I talked to another guy who was with Luigi on the day of his final voyage. He said they found the DUKW with the engine running at the idle, doing slow circles in Nasookin Bay. He figured that Luigi fell off the boat while taking a leak. Others say Luigi had cancer and decided to leave the party on his own terms. Of course, a story arose that he hadn’t drowned at all but had only disappeared and was living the good life on a beach in Mexico. Someone said that Mr. Aardvark wrote a memorial song about Luigi called "Sleeping With The Fishes" but Mr. Aardvark says it wasn't him.

When I first started asking around about Luigi I’d couch it in these terms: “I know it’s a long shot, but would you by any chance happen to have ever heard of a guy named Luigi del Puppo?” By now I know that, with anyone who was in Nelson from the 60s through to the 80s, all you have to say is, “Tell me about Luigi.” Folks here remember him well, and for the most part quite fondly.

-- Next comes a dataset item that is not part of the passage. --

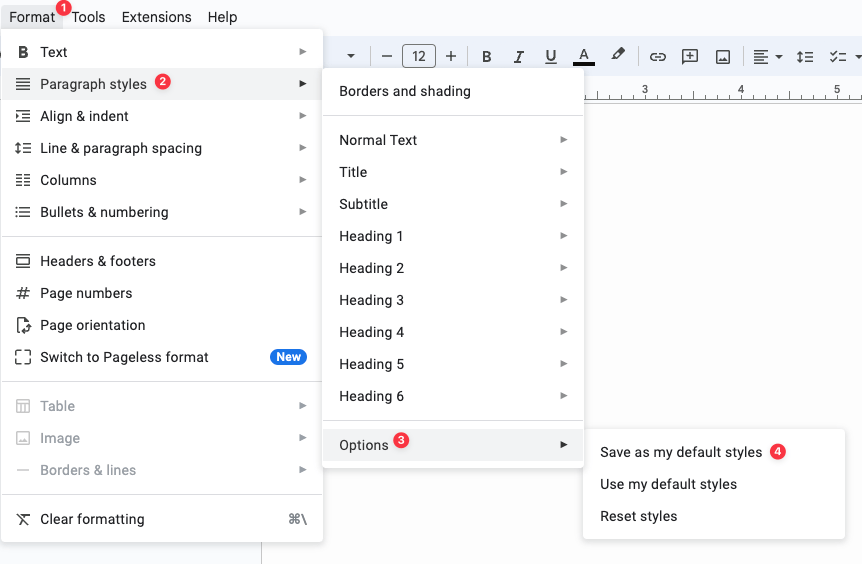Click the add comment icon
This screenshot has width=862, height=564.
point(690,57)

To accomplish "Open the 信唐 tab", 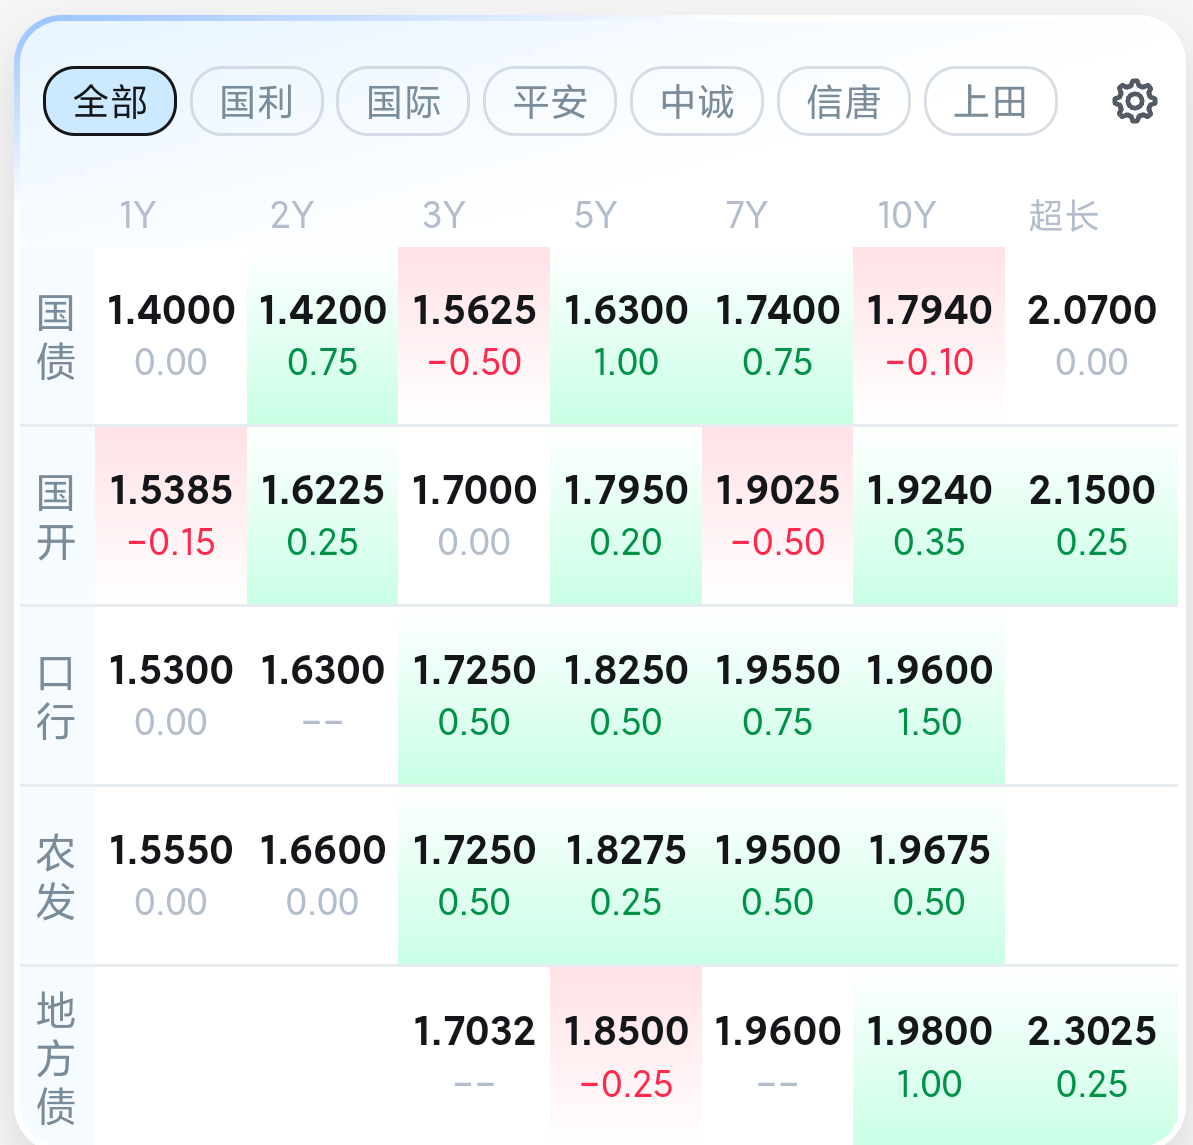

There are stories about Luigi del Puppo in the following editions of the Nelson Daily News: November 26, 1959; November 27, 1959; April 27, 1971; May 20, 1971; May 22, 1971; May 27, 1971; and May 9, 1985.

More information about "I Remember Loving You", Luigi, and Doukhobors can be found in a blog post by Karl Kroeber, a writer who lives near Nelson. Of particular interest to me was Karl's recollection of having encountered one of the songs from the Phil Thomas recording "Hubba Hubba" when he was a child growing up in the Nelson region.